# Start of Extract to read

# how blown out are the rivers???



## eye-sore (Jan 7, 2012)

Hoping they will drop some by tomorrow. Tackle box told me the Platte usually drops after twelve hours. What do you guys say


----------



## wintrrun (Jun 11, 2008)

The Platte usually recedes quickly.
My guess is it will be a few days on the Betsie.
Bear creek should be loaded up good.
Manistee is usually not bad because of the constant flow.


----------



## FishMichv2 (Oct 18, 2004)

eye-sore said:


> Hoping they will drop some by tomorrow. Tackle box told me the Platte usually drops after twelve hours. What do you guys say


just remember. no trebles on the Platte.


----------



## eye-sore (Jan 7, 2012)

Was hoping for a miracle i guess


----------



## wintrrun (Jun 11, 2008)

eye-sore said:


> Was hoping for a miracle i guess


Just hope for no more rain at this point and time.


----------



## Boardman Brookies (Dec 20, 2007)

eye-sore said:


> Was hoping for a miracle i guess


Keep hoping. A guy I work with lives on the Platte in Honor and told me this is the highest he has ever see it in living there for the last 15 years. I'd wait a week. Sorry for the bad news.


----------



## Luv2hunteup (Mar 22, 2003)

From 9 & 10 news

Due to heavy rainfall from thunderstorms across Northern Michigan, there may be some rapid flooding on rivers and streams as well as some urban flooding. 

There is a flash flood watch in effect until 2:00 p.m. for a portion of Northern Lower Michigan, including the following areas:

Alcona, Alpena, Antrim, Benzie, Charlevoix, Cheboygan, Crawford, Emmet, Grand Traverse, Iosco, Kalkaska, Leelanau, Manistee, MIssaukee, Montmorency, Ogemaw, Oscoda, Otsego, Preque Isle, Roscommon, and Wexford. 

A flash flood watch means that heavy rainfall could result in flash flooding, which is a very dangerous situation. 

Stay with us for updates on the flash flood watch, and be prepared to take action in case flash flood warnings are issued.


----------



## tom01mxz800 (Aug 2, 2006)

wow im glad were not going this weekend i wouldnt bother if you are judging from the pics in the rain thread above i hope it settles out in the next few weeks


----------



## TVCJohn (Nov 30, 2005)

I just came by RR and the Boardman in that area was running high and fast. Looked a tad off color too. Alot of standing water in one of the pastures.


----------



## eye-sore (Jan 7, 2012)

Just called vacation trailer park....she says its fishable.guess we will go for a ride


----------



## SteelieArm14 (Jan 6, 2012)

# End of Extract to read
# Start of Entries shown

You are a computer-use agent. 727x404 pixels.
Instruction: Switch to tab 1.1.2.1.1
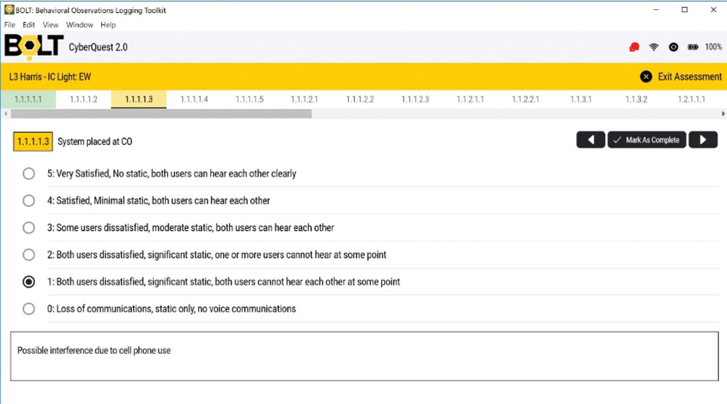tap(470, 99)
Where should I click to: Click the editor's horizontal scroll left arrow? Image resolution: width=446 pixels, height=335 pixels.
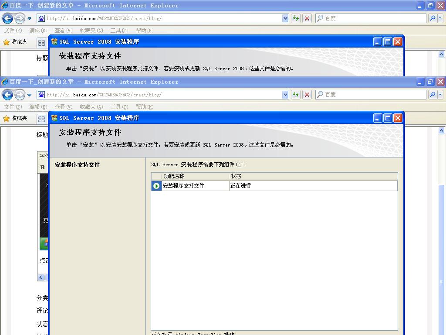41,277
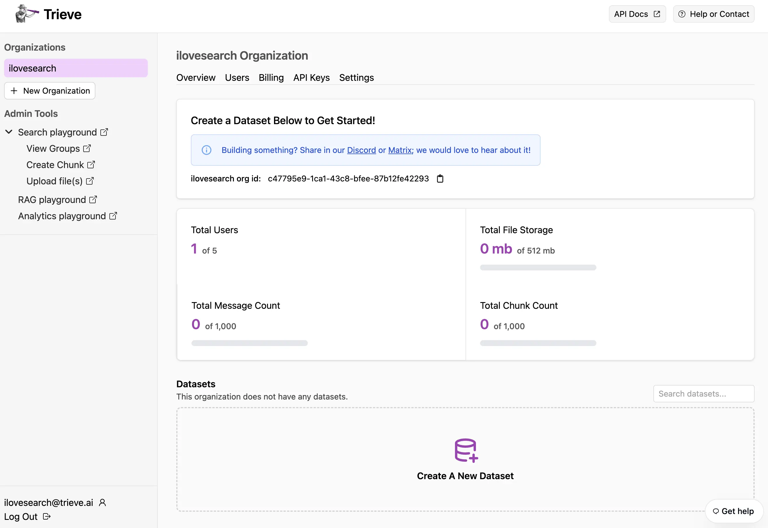Select the Billing tab
Screen dimensions: 768x528
(x=271, y=76)
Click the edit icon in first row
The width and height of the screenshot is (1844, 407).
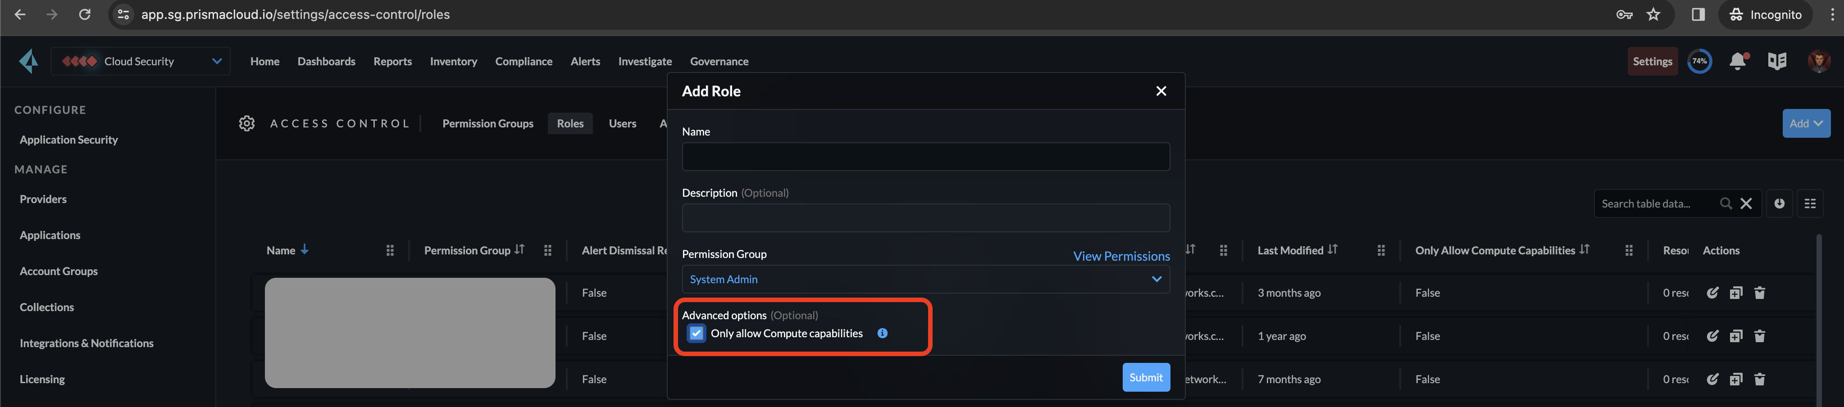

# End of Entries shown

## [Exercise aim]
Rewrite the forum thread from "Keep hoping. A" to "the bad news.", putting "two weeks" in place of "a week". Work only from the forum thread and leave the entries aside.

## [Result below]
Keep hoping. A guy I work with lives on the Platte in Honor and told me this is the highest he has ever see it in living there for the last 15 years. I'd wait two weeks. Sorry for the bad news.